Behavioural response

We used (generalised) linear mixed models to analyse models to determine behavioural responses to our monoamine manipulations. As experiments were run independently, we ran identical but separate models to investigate the effect of manipulated levels of dopamine and serotonin. For each monoamine (dopamine, serotonin), we ran models for each response variable of interest (activity, exploration, and aggression). Activity in the serotonin manipulated group, and exploration in both dopamine and serotonin manipulated groups were non-normally distributed and so were square-root transformed. Aggression data followed a binomial distribution and was modelled as such. The models for activity and aggression were identical and included type of treatment (manipulated vs. control; categorical variable) as the fixed effect of interest. The colour marking for individual identification (none, red, white, red and white), time of injection (range: 08:30–14:00), and time since injection (30–60 min) were included as random effects.
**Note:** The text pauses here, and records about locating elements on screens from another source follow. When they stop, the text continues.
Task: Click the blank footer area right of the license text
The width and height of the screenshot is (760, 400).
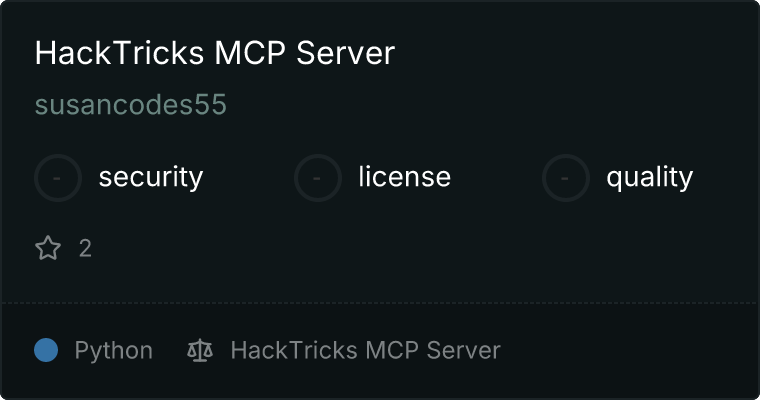Action: (625, 350)
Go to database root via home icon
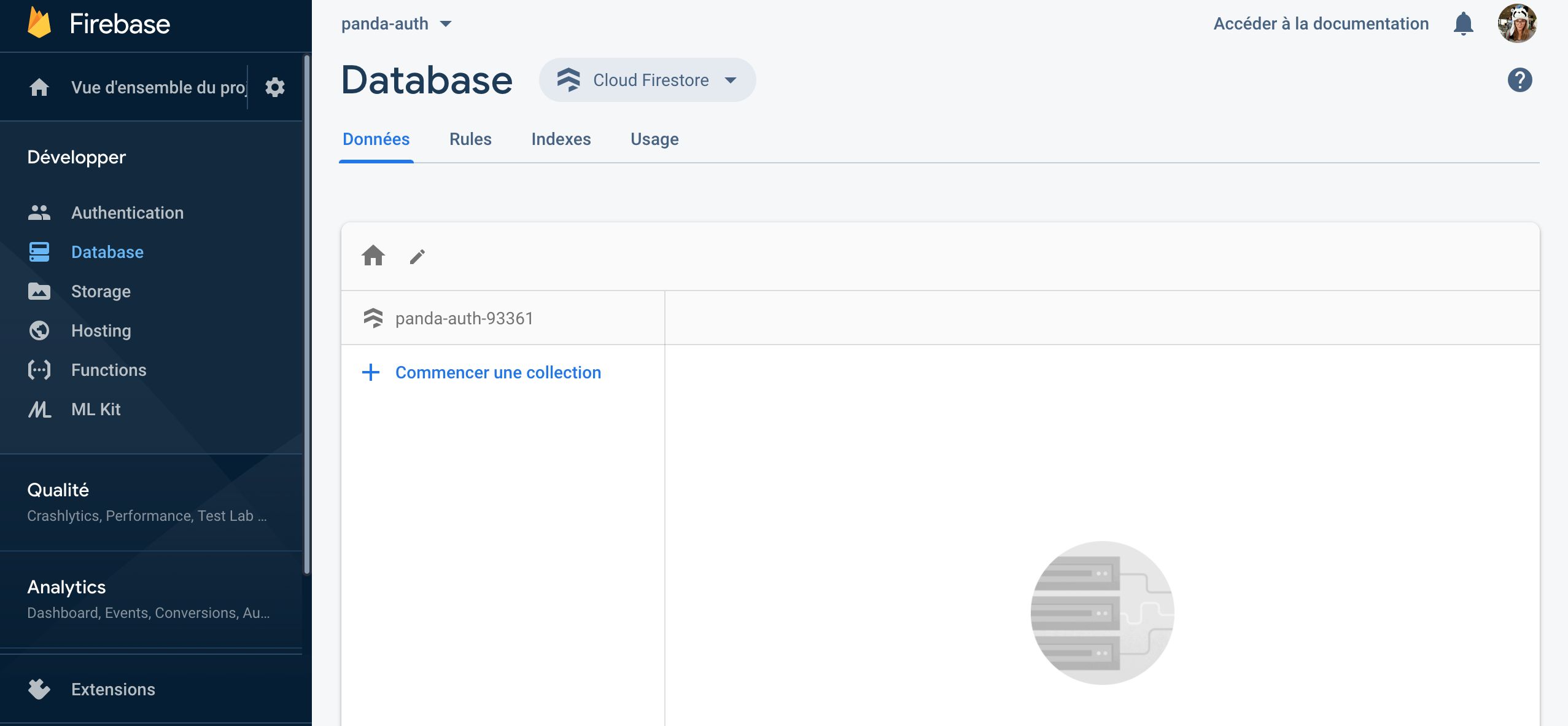1568x726 pixels. [x=373, y=256]
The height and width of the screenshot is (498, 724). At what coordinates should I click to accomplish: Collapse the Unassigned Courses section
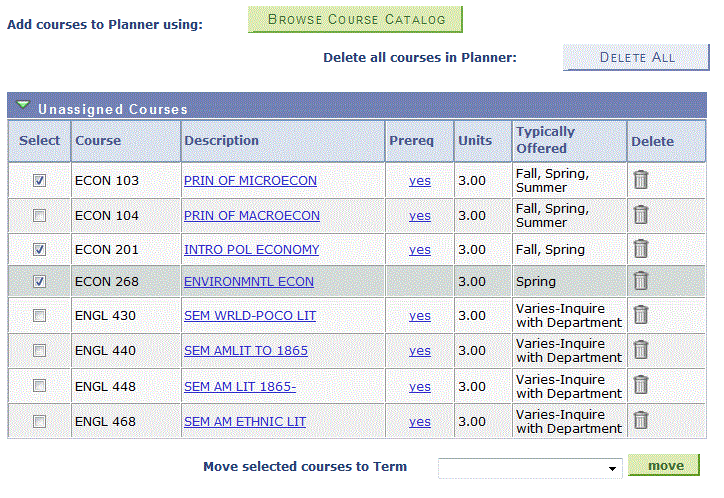[23, 106]
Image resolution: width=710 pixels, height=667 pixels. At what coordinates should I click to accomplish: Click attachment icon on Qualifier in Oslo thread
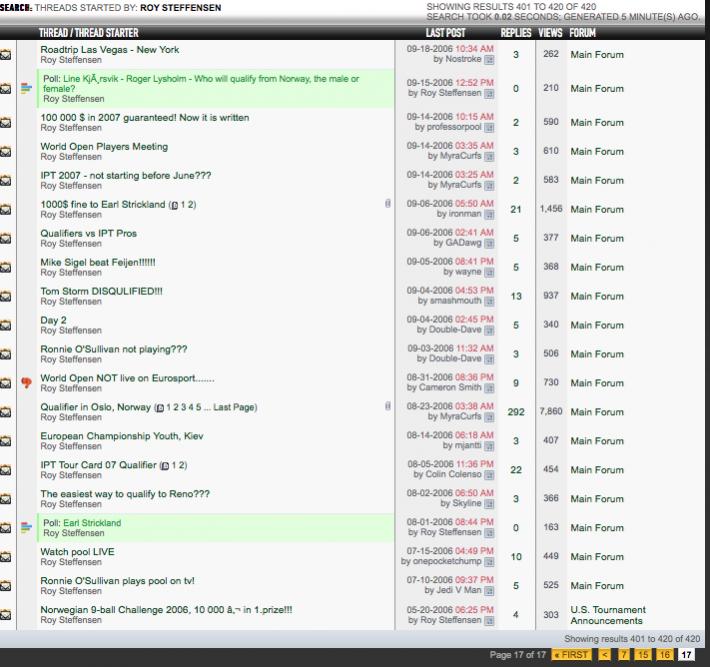pyautogui.click(x=388, y=406)
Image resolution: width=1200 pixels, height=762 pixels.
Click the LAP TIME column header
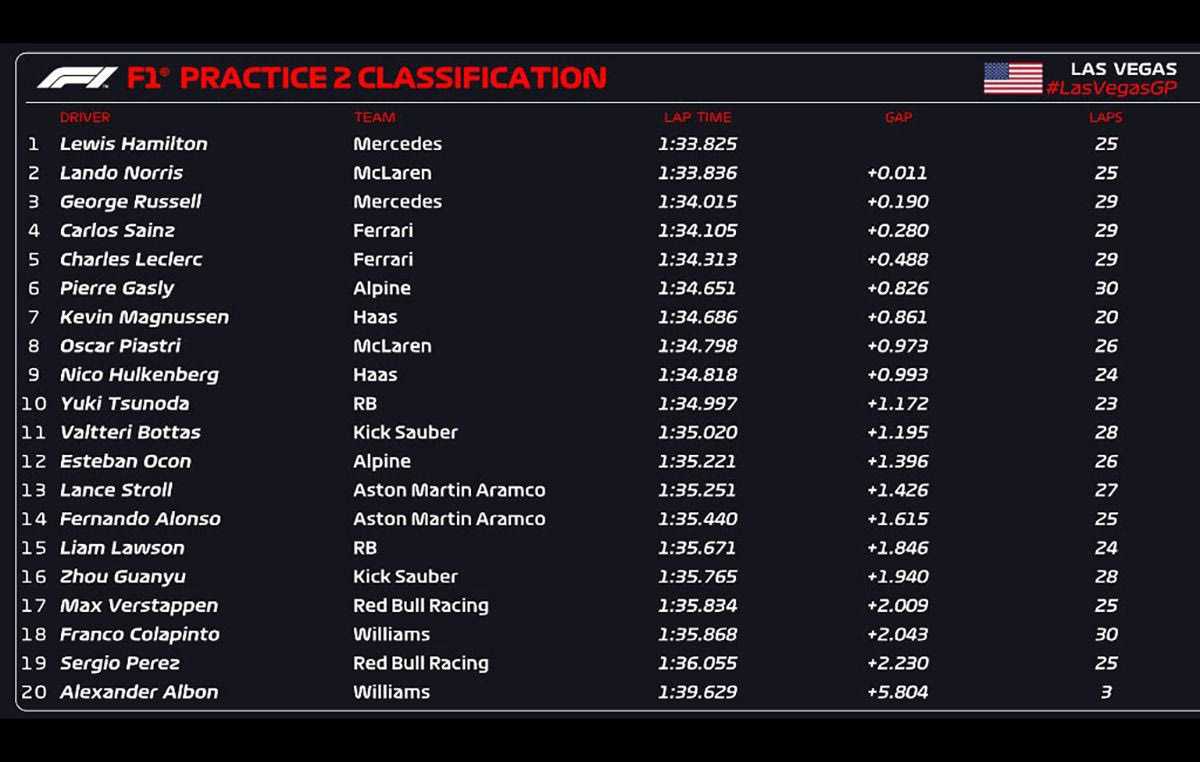point(697,117)
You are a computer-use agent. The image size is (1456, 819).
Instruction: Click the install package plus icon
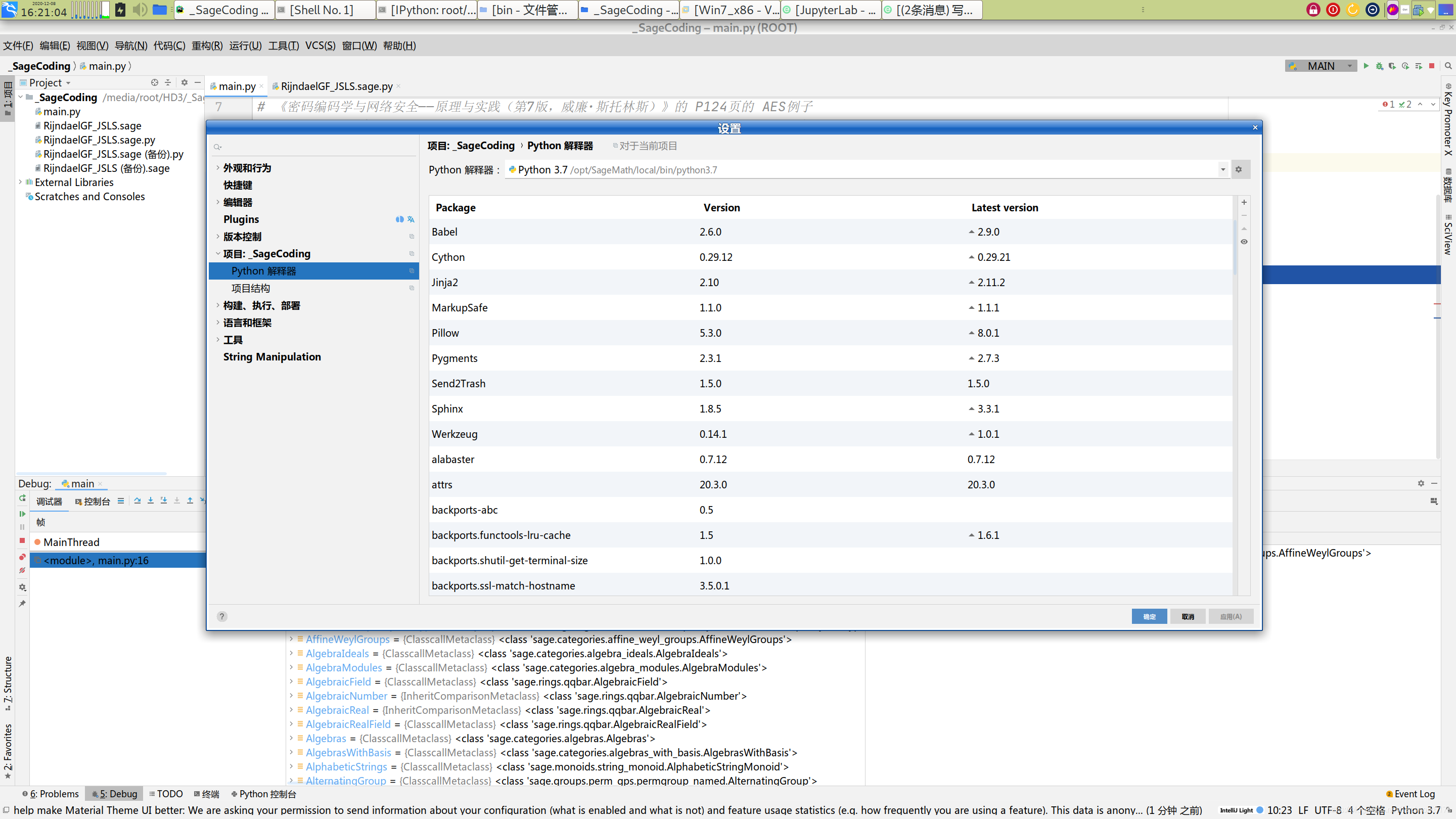tap(1244, 202)
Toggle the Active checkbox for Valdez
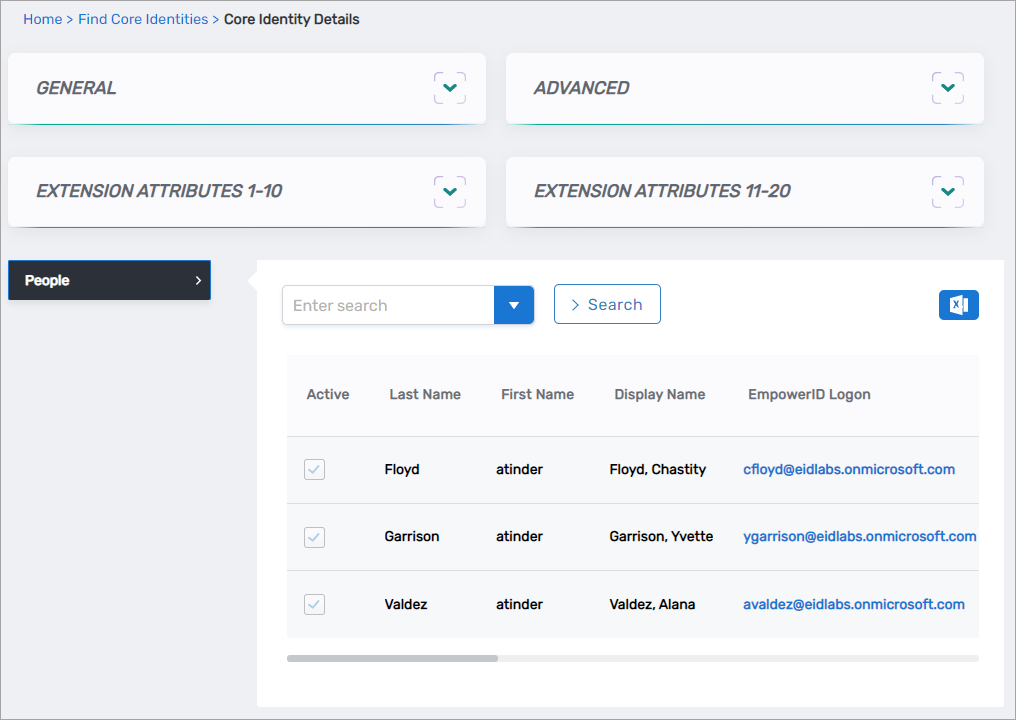This screenshot has width=1016, height=720. click(x=314, y=604)
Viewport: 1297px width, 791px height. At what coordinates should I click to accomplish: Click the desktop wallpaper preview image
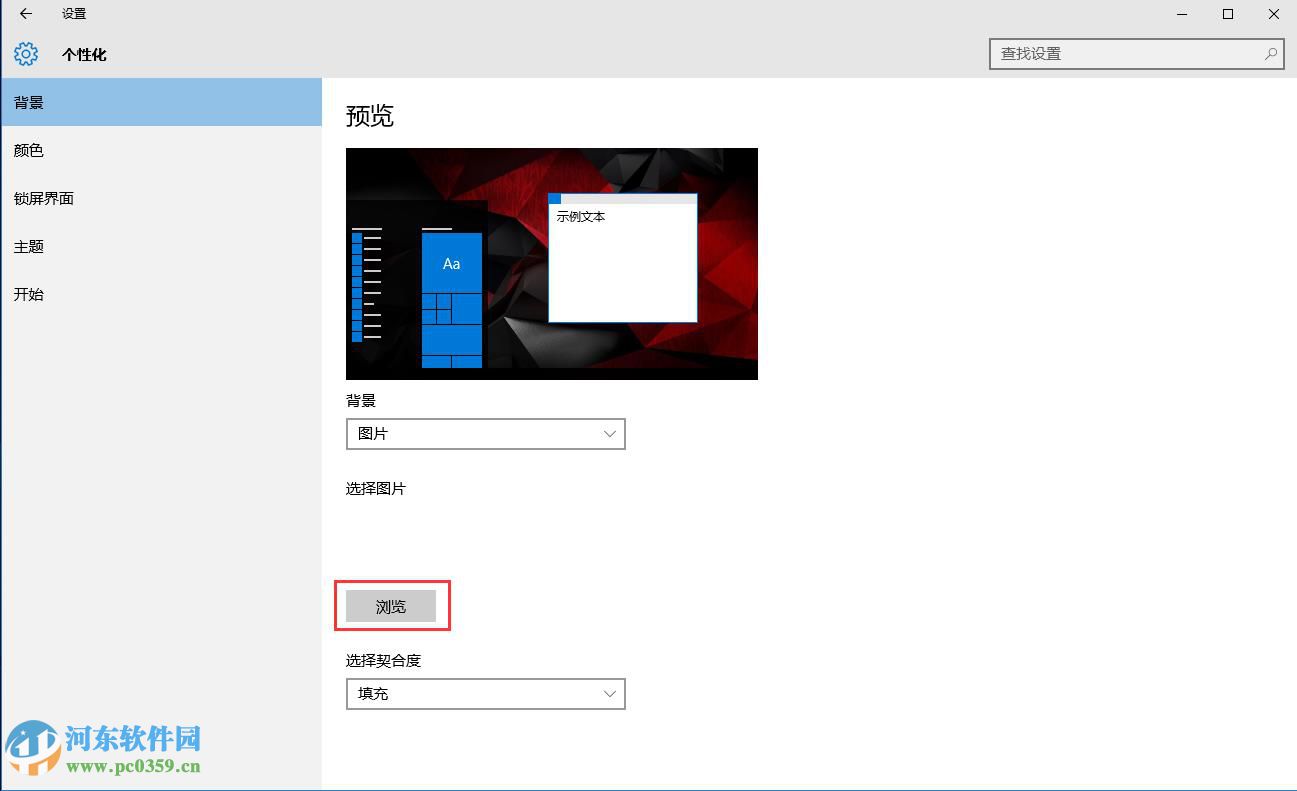551,263
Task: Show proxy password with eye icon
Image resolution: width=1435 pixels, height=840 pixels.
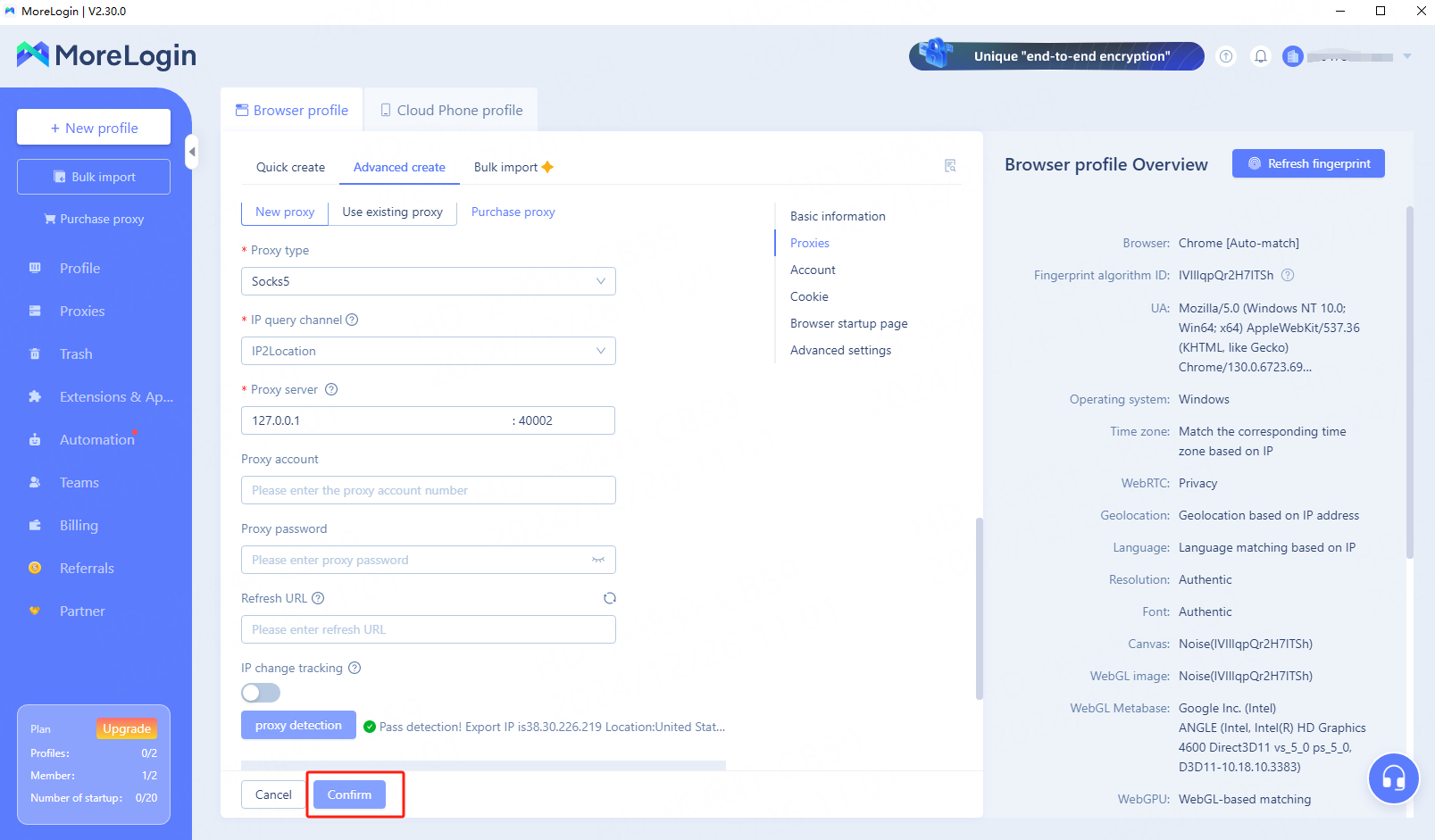Action: tap(597, 560)
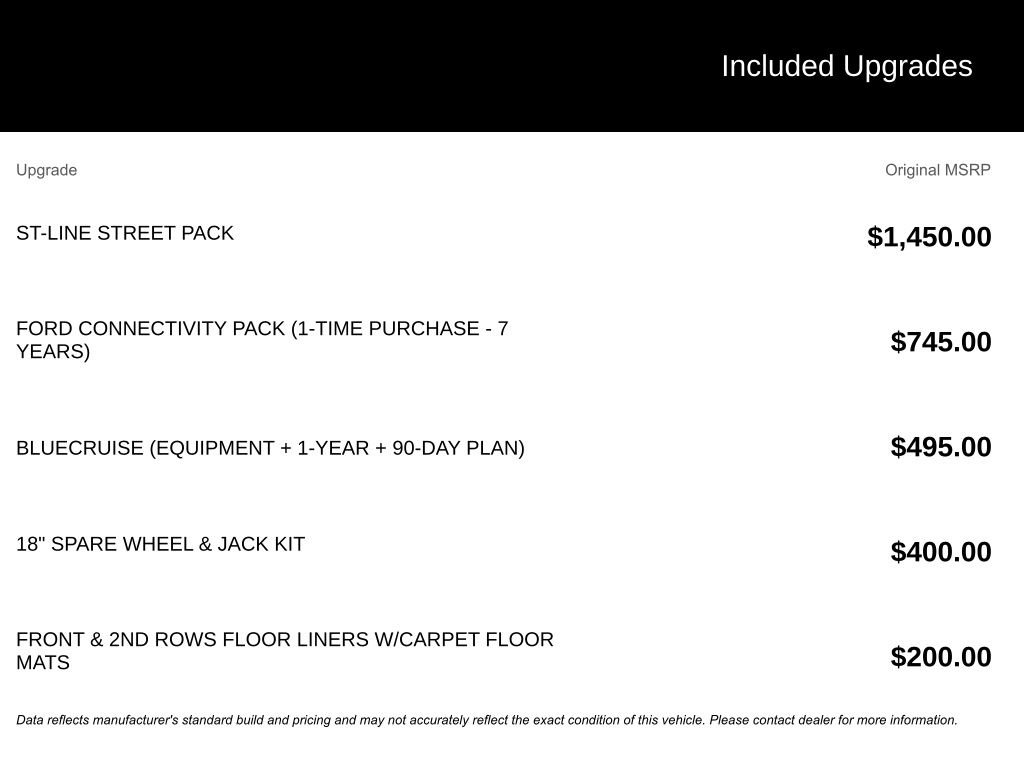Click the $400.00 MSRP value
1024x768 pixels.
(x=941, y=552)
Since both exploration and activity measure the distance moved by an individual, they may be correlated[26], thus our model of exploration included the additional fixed effect of activity score in order to model the variation in exploration alone.

Dose confirmation

To confirm the best dose of ropinirole, we used (generalised) linear mixed models comparing our concentration groups. We ran three models, one for each response variable of interest: activity, exploration, and aggression. Activity and exploration met normality assumptions and were modelled following a Gaussian distribution. Aggression data followed a binomial distribution and was modelled as such. All models included dose level (factor with 6 levels, one for each concentration) as the fixed effect. The colour marking for individual identification, time of injection, and time since injection were included as random effects. As described above in main study, for the model of exploration, we added the fixed effect of activity score in order to control for individual variance in activity and thus model variation in exploration alone.